12. In the same spirit, George Bernard Shaw quipped "if you teach a man anything he will never learn it" (1961, 11) and, as noted above, Ortega y Gasset suggested: "He who wants to teach a truth should place us in the position to discover it ourselves." (1961, 67).
13. "The successful psychotherapist is the one whose patients all believe they cured themselves—they internalized the therapy and it thereby became truly an integral part of them. Consultants suffer much the same dilemma of the psychotherapist–the problem of internalization. If they wish the client to use the right solution with full and lasting commitment then they must let him believe it is his solution." (Handy 1993, 145) This echoes the notion of the Taoist ruler who governs in such a way that when the task is accomplished, the people will say "We have done it ourselves." (see Chapter 17 of Lao-Tzu's Te-Tao Ching)
14. This too was ancient Eastern wisdom. "When you know a thing, to recognize that you know it, and when you do not know a thing, to recognize that you do not know it. That is knowledge." (Confucius, Analects, Book II, 17) "To know you don't know is best. Not to know you don't know is a flaw." (Lao-Tzu, Te-Tao Ching, Chapter 71)
15. Clearly Socrates used considerable knowledge to ask the appropriate questions, so one might quip that it takes a lot of knowledge to be as 'ignorant' as Socrates. However, in the questions of human affairs, there is little reason then or now for this 'ignorance' or intellectual humility to be just ironic. A common perversion is the pseudo-Socratic method employed by someone who has already decided upon the answer and is only trying to ask leading questions to bring the listeners to the same conclusion. As always, the difference is between the helper controlling ('helping') the doers or enabling the doers to better help themselves.
16. The theme that practicality was the road to engaging the interest and initiative of the students played a major role more recently in John Dewey's pragmatic philosophy of education. Interpreters of Dewey's pedagogy often think that his purpose was to urge "practical training" rather than to simply use practical problems as the source of student engagement so that the student's faculties of critical reason and social sympathy would be improved through active use.
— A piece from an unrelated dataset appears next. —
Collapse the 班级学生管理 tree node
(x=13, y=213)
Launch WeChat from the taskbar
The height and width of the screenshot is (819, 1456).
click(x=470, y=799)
17. This tendency to subvert indirect in favor of direct methods is greatly aggravated by two more modern developments: teachers becoming employees of educational establishments who are held "responsible" for their students' progress (see McClintock 1982) and "evaluation" techniques geared to outward performance.
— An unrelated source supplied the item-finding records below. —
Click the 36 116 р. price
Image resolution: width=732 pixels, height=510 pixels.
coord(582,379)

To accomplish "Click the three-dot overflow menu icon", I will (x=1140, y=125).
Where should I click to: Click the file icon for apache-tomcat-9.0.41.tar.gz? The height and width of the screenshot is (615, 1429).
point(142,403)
18. For instance, the Cambridge Platonist Ralph Cudworth writing in the late 1600's noted that "knowledge was not to be poured into the soul like liquor, but rather to be invited and gently drawn forth from it; nor the mind so much to be filled therewith from without, like a vessel, as to be kindled and awakened." (1996, 78) Cudworth also saw clearly the active nature of learning: "knowledge is an inward and active energy of the mind itself, and the displaying of its own innate vigour from within, whereby it doth conquer, master, and command its objects... ." (73)
19. This can't-push-on-a-string asymmetry was reflected in our previous discussion of extrinsic and intrinsic motivation. Extrinsic motivation can override and crowd out intrinsic motivation to control behavior, but removing the former will not automatically supply the latter. One cannot extrinsically bring about intrinsically-motivated action just as opening a faucet cannot itself supply water pressure. The oft-repeated ("war-horse") metaphor for this insight is: "[W)hile we may lead a horse to water we cannot make him drink" (Dewey 1916, 26).